In one embodiment, the specific execution flow diagram of step 131 in fig. 12 may be the same as that shown in fig. 4. The method specifically comprises the following steps: firstly, calculating coordinates of N effective data lines of an M layer of an image pyramid in a basic image frame; sorting the coordinates of the N effective data lines in the basic image frame to obtain a minimum coordinate; extracting two effective data lines in the basic image frame according to the minimum coordinate; updating the next coordinate of the image pyramid layer corresponding to the minimum coordinate according to a bilinear difference method; and continuing to sequence and follow-up the latest coordinates, and when the coordinates of the extracted effective data rows are the same as the coordinates of the currently selected effective data rows, only selecting the non-extracted effective data rows at present until the extraction of the N effective data rows is completed. Therefore, the reusable effective data rows are arranged from the original disordered effective data rows of the M layers of the image pyramid, and the system bandwidth consumption is reduced while the operation speed of the image pyramid feature extraction algorithm is improved.
In one embodiment, the coordinates of the N valid data lines of the M layers of the image pyramid in the base image frame may be calculated according to a bilinear interpolation method. In a specific embodiment, a vertical coordinate of 1 effective data line of each of the M continuous layers of the image pyramid in the base image frame may be calculated according to a bilinear difference method, and the vertical coordinate obtained by adding 1 to the vertical coordinate is a vertical coordinate of another effective data line of each of the M continuous layers of the image pyramid in the base image frame.
Fig. 13 is a flowchart of an image pyramid feature calculation method 140 in the image pyramid feature extraction method according to an embodiment of the present invention. Step 141, acquiring N effective data lines extracted from the base image frame in the previous step; step 143, simultaneously calculating data of corresponding rows in the M layers of the image pyramid according to the N effective data rows; step 145, image pyramid feature calculation is simultaneously performed according to the data of the M layers of corresponding rows of the image pyramid.
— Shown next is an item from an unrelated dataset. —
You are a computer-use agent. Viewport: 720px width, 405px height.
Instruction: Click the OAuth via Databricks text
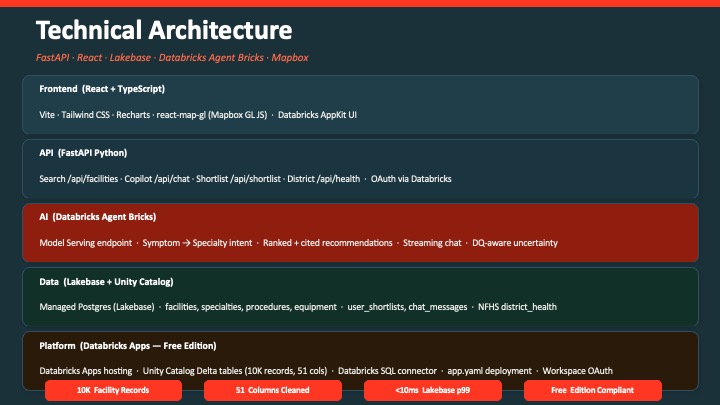point(411,179)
In one embodiment, different valid data lines may be assigned according to the valid data lines hit in the M layers of the image pyramid. The effective data lines hit in different layers of the image pyramid refer to effective data lines corresponding to a plurality of lines in different layers of the image pyramid acquired in step one at 131, for example, as shown in the left diagram of fig. 6, for the image pyramid layer 1, the hit effective data lines 1 to 8 are allocated to the image pyramid calculation flow of the calculation layer 1, and for the image pyramid layer 4, the hit effective data lines 1, 2, 4, 5, 7, 8 are allocated to the image pyramid calculation flow of the calculation layer 4. In this way, the image pyramid calculation flow of each layer is possibly distributed to different effective data lines, and a more efficient calculation process can be obtained.
In one embodiment, feature calculation of the image pyramid may be performed simultaneously according to a bilinear difference method.
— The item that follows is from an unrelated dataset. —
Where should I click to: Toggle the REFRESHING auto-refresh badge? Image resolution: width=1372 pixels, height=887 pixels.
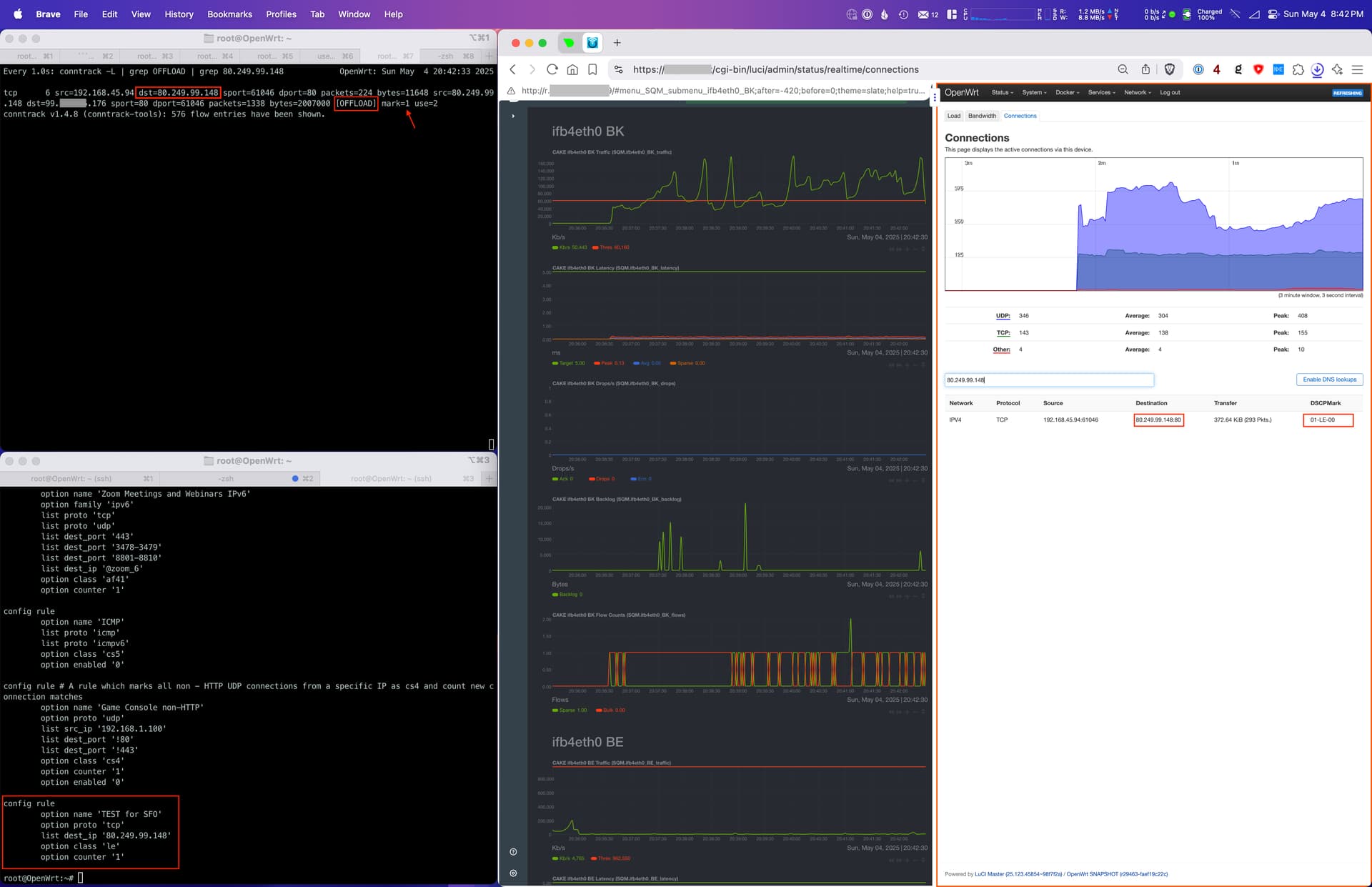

In one embodiment, an optimized bilinear interpolation algorithm is used, and the calculation formula is as follows:
Ixi×28=I0×28+xf×28×(I1-I0)
Iyi×28=I2×28+xf×28×(I3-I2)
I=(Ixi×28+yf×28×(Iyi-Ixi))>>8
wherein, I0 is the effective reference point of the upper left corner, I1 is the effective reference point of the upper right corner, I2 is the effective reference point of the lower left corner, and I3 is the effective reference point of the lower right corner.
In one embodiment, the image pyramid feature calculation may be performed according to a 5 x 5 feature extraction algorithm. In order to obtain a value of feature extraction, 5 × 5 feature extraction algorithm needs to input 5 × 5 to 25 pixels, and in order to input 25 points of 5 × 5 feature extraction, the image pyramid feature calculation process of each layer needs to cache 4 lines of data in the RAM, and when the last line is input, image pyramid feature calculation is immediately performed. In other embodiments, other feature extraction algorithms, such as 3 × 3 feature extraction algorithm, may also be used to achieve the object of the present invention.
Fig. 14 is a flowchart of an image pyramid feature merging output method 150 in the image pyramid feature extraction method according to an embodiment of the present invention. Step 151, obtaining the characteristics of M x K image pyramids of M layers of image pyramids, and storing the characteristics to the characteristic cache units of the M x K image pyramids; step 153, generating the read-out priority of the feature data of the M × K image pyramids according to the read pointer and the write pointer of the M × K image pyramid feature cache unit; step 155, obtaining image pyramid feature data with the highest read-away priority and cache labels thereof; step 157 generating the image pyramid feature data writing address according to the cache label; 159, writing the image pyramid feature into a memory according to the image pyramid feature data writing address; and writing the characteristics of the M x K image pyramids into a memory. The method realizes efficient multi-channel feature extraction and confluence output, and solves the problems of competition and bottleneck writing caused by image pyramid multi-layer parallel computation and multiple output channels. In a specific embodiment, when an absolute difference between a write pointer and a read pointer of the image pyramid feature caching unit is the largest, the data read priority of the image pyramid feature caching unit is the highest.
In an embodiment, since a basic unit of a commonly used DDR is 32 pixels, in order to improve bus efficiency, each application should be an integer multiple of 32 pixel values, and an input of an image pyramid feature buffer unit is one pixel value, and when the image pyramid feature buffer unit receives 32 pixel values, a data read-out request is sent.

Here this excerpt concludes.